La rapidità del cambiamento e la richiesta di competenze in continua evoluzione, insomma, è alla base di grandi squilibri nel mondo del lavoro. Anche per questo l’orientamento è un tema centrale: se si pensa che addirittura il 17,4% degli studenti, come rileva Almalaurea, non sa perché non ha scelto un determinato corso di laurea – una percentuale addirittura raddoppiata rispetto al 2006 – e che si sono persi 24 punti percentuali nel numero di iscrizioni all'università tra il 2005 e il 2015, c’è da preoccuparsi. E nonostante un ateneo come la Statale non abbia perso iscritti «sono moltissimi coloro che abbandonano gli studi oppure che “vivacchiano”», riporta Barbara Rosina.

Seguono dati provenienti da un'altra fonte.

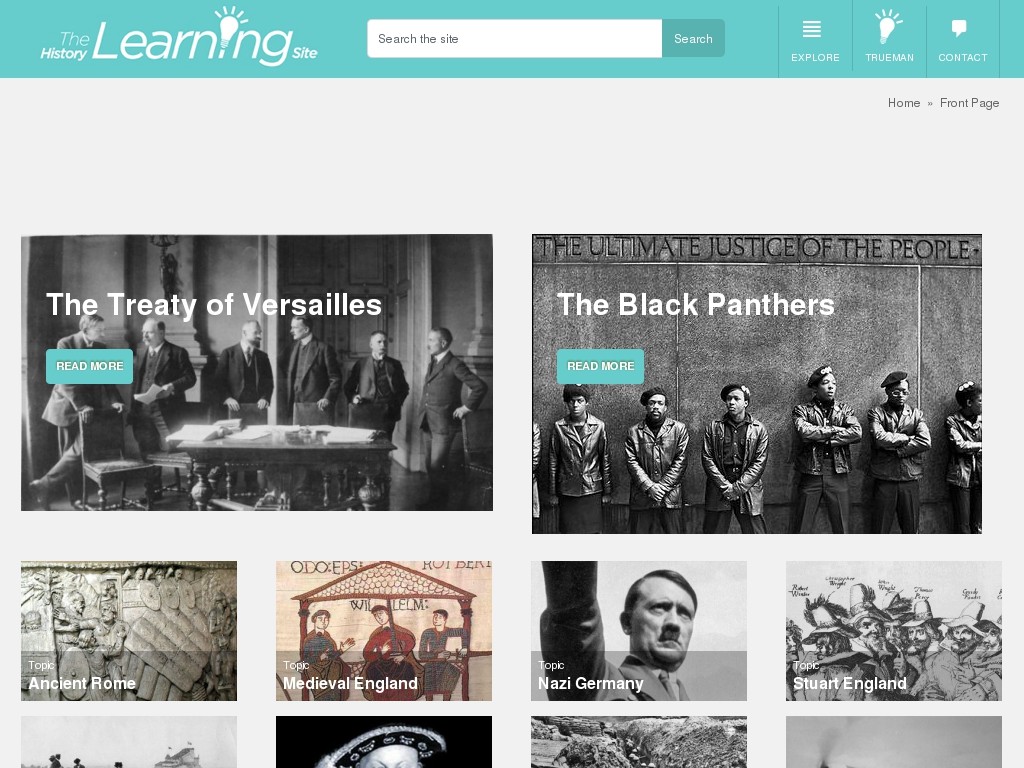Open the Explore hamburger menu icon
Image resolution: width=1024 pixels, height=768 pixels.
812,29
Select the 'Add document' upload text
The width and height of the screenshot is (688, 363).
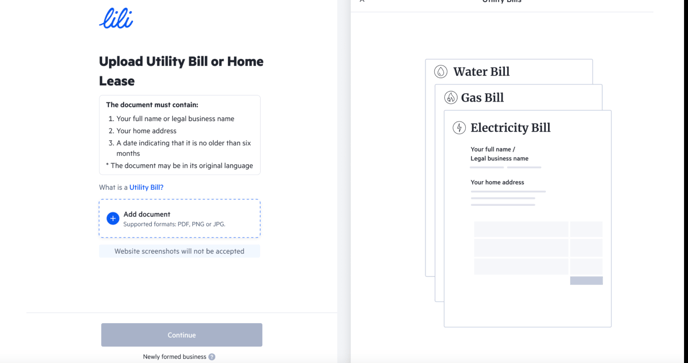point(147,214)
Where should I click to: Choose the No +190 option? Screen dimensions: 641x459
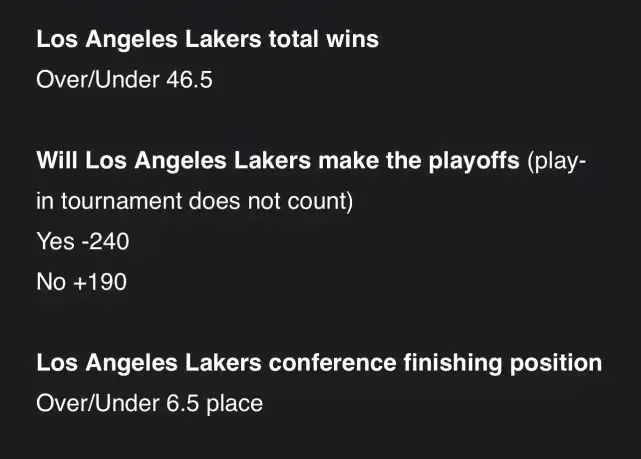coord(81,282)
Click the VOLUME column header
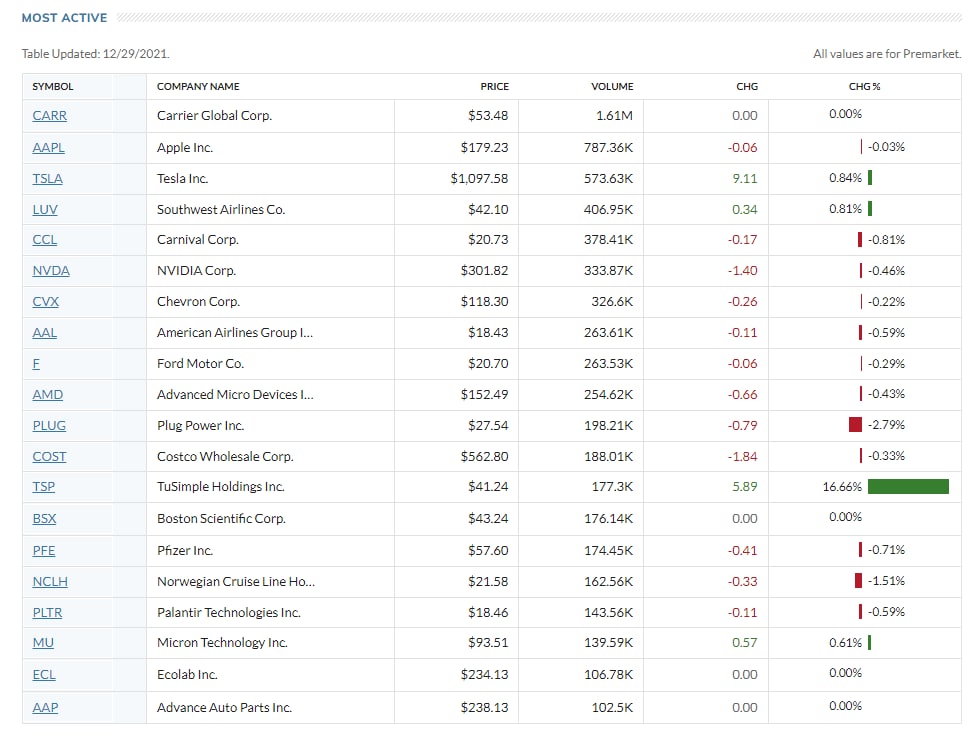 click(612, 87)
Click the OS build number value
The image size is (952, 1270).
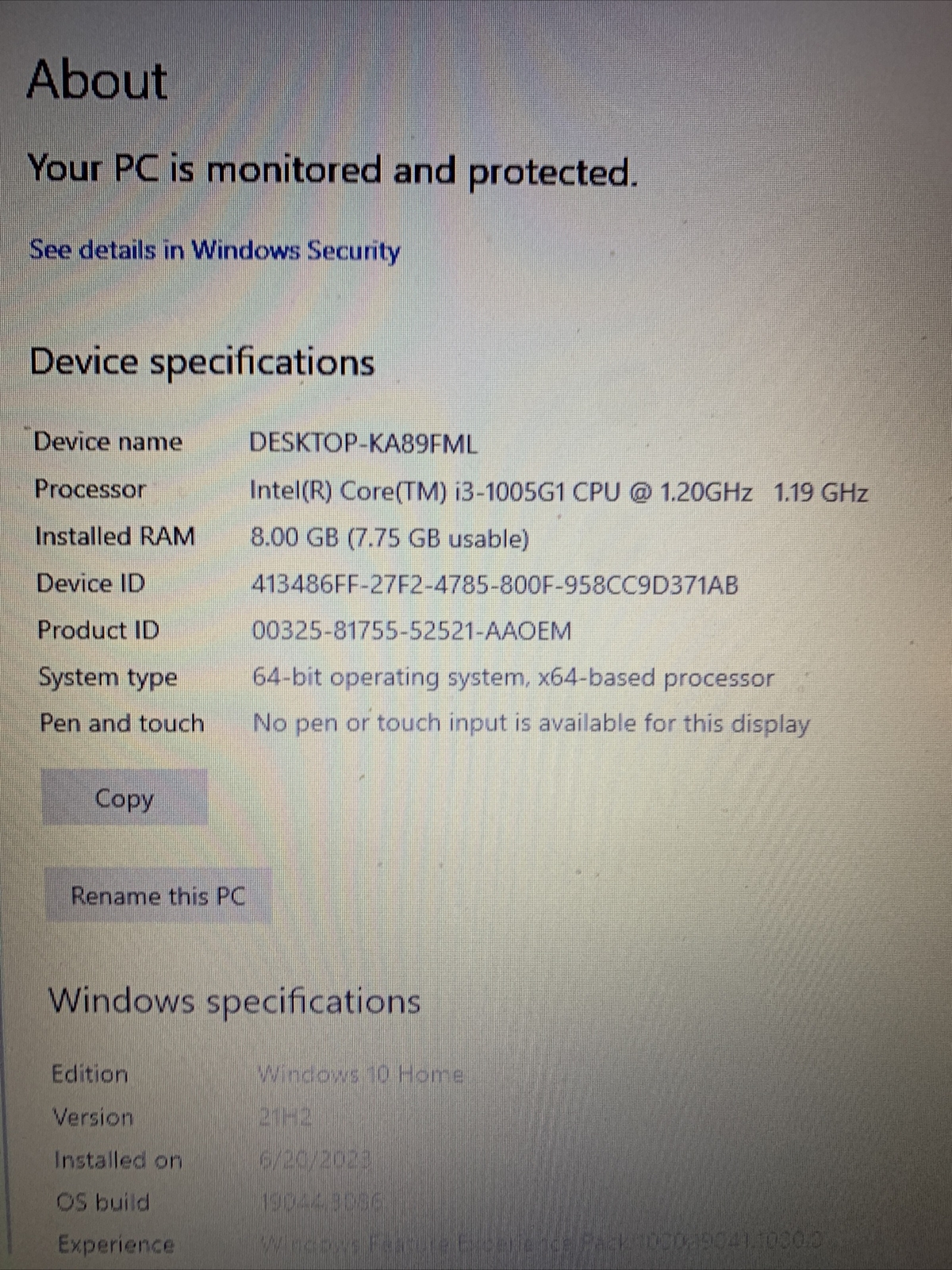(322, 1203)
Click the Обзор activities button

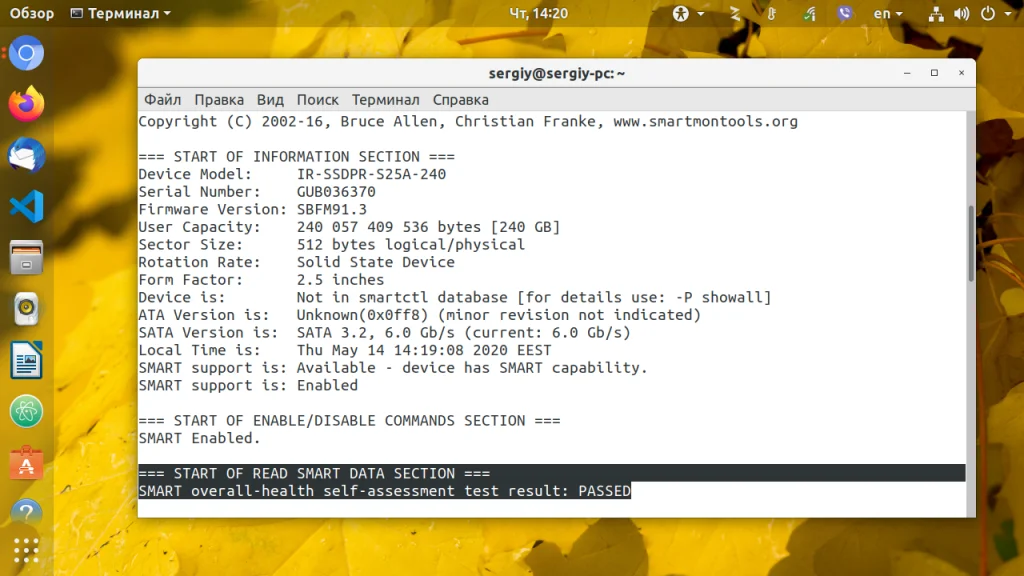[32, 14]
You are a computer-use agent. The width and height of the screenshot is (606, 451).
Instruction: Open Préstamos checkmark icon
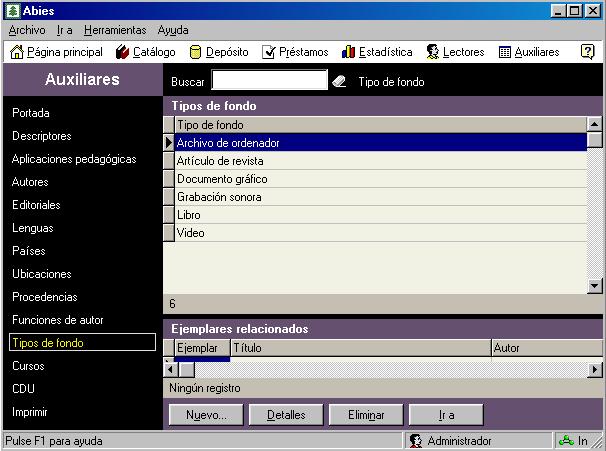269,52
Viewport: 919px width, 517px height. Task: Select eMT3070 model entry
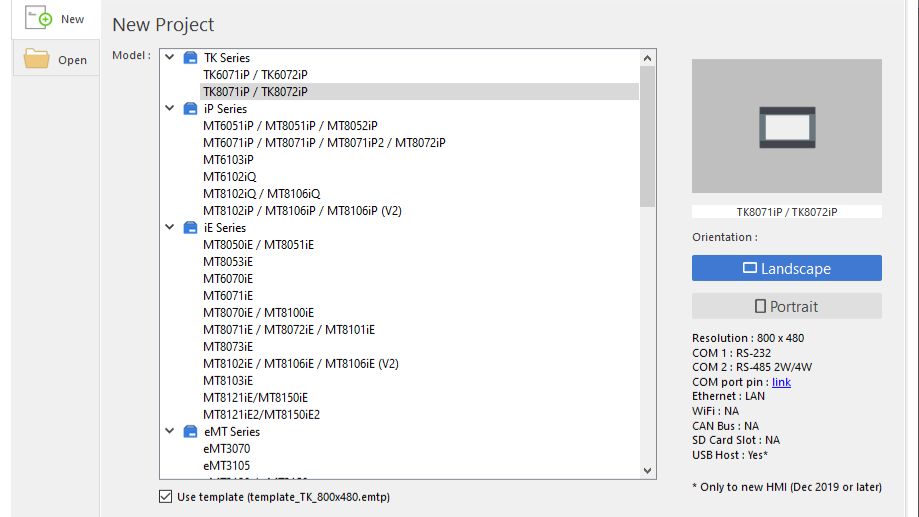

Ovviamente, comunque, l’università non è l’unica scelta possibile dopo le superiori: Cristina Tajani, assessora al lavoro del Comune di Milano, cita a questo proposito l’esempio delle scuole civiche che il Comune gestisce soprattutto nell’ambito delle cosiddette “performing arts”, «percorsi ormai praticamente equipollenti ai titoli universitari e molto professionalizzanti», in ambiti che vanno dal teatro alla musica, il cinema e l’interpretariato. In più, ci sono percorsi formativi specifici rivolti a fasce protette, dove lo strumento dello stage «è stato usato con grande successo ed ha aiutato molte aziende a conoscere e a vincere pregiudizi», e da non dimenticare anche le possibilità che il settore pubblico offre: «negli ultimi tempi sono aumentate le domande per fare stage curriculari o extracurriculari presso il Comune» osserva Tajani, anche probabilmente dovute al fatto che le vacancy (e quindi i concorsi) sono ora pubblicizzati su LinkedIn. Un modo non per entrare nel lavoro (non si può essere assunti dopo uno stage in Comune, naturalente: le assunzioni avvengono tramite concorso), ma una possibilità di formarsi e di conoscere “dal di dentro” un'amministrazione locale.
Ultimo aspetto da focalizzare, il fatto che ormai la formazione non finisce davvero mai: «I ragazzi vivono nel mito della laurea professionalizzante, pensando che le competenze che acquisiscono all’università siano definitive e che dureranno loro per tutta la vita» conclude Paolo Costa, ma «dovrebbero imparare a disimparare per poter imparare ogni volta cose nuove»: solo così potranno essere davvero “sul pezzo”, riuscendo a muoversi con successo nel mondo del lavoro.